If you’re a beer lover, Oktoberfest is your mecca. The two-week party takes over Munich and invites six million attendees to raise their steins. Consider making the trip to sample the best beers Germany has to offer. However, if you don’t want to miss a single day, you’ll have to leave a little earlier than expected. The two weeks end in October but actually start mid-September!
The Longest Wedding Reception Ever
Typical wedding celebrations include lots of alcohol and indulgent food. With this in mind, it’s not such a surprise to learn that Oktoberfest began as a royal wedding. Crown Prince Ludwig I of Bavaria and Therese of Saxe-Hildburghausen married on October 12,1810. The Crown Prince was so overjoyed that the Bavarian National Guard invited the whole town to celebrate. The original site where the party took place became Theresienwise after the princess. At first the festival’s main attraction was horse racing, not beer, but drinking became more of a focus in the late nineteenth century.
This year Oktoberfest will last from September 16th to October 3rd (a gradual shift in schedule towards warmer weather). Beer tents are still abundant, but now they’re much sturdier with seating for hundreds or even thousands of customers. An old ruling only allowed beer from Germany’s six breweries to be served at Oktoberfest. Now those same breweries – Spaten, Lowenbrau, Augustiner, Hacker-Pschorr, Hofbrau and Paulaner – create landmarks with the biggest and most colorful tents at the event. Cheer for the first beer of the season in the enormous Schottenhamel tent, enjoy the cozy Glockle Wirt that seats under a hundred guests, or the beer garden in the Winzerer Fahndl.
You’ll Need Two Weeks to See Everything
While you’ll spend a lot of time and money on beer, the festival has many draws. People-watching alone will keep you busy as many visitors arrive in traditional lederhosen or Dirndl dresses. You can even bring the kids for family-friendly attractions like dancing, parades and carnival rides. This year’s festival advertises dozens of rides that accommodate all ages. Live shows encourage the crowd to step right up and take a spin.
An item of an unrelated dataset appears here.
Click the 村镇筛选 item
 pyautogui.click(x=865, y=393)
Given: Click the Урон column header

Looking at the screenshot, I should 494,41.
Of course you’ll need to stop for food to offset the beer and fuel your revelry. The most popular snacks are the oversized soft German pretzels. If you’re up for trying something different go for the pork knuckles, smoked fish and oxen. For those with a sweet tooth there’s gingerbread, cakes and strudel. Munich also has some excellent local restaurants, including a list of vegetarian or vegan offerings. You can also spend a day taking a cooking class before heading back to the festival at night.
Start Planning Early
This year’s Oktoberfest is already here, but you can still celebrate by planning a trip for next year. The official Oktoberfest website contains other valuable information and is a good place to start. It’s advisable to attend during the week since the weekends are overcrowded with tourists. While tent seats might be available during off times, look into making reservations. And don’t worry – wearing a traditional lederhosen or Dirndl dress isn’t mandatory, it’s just fun!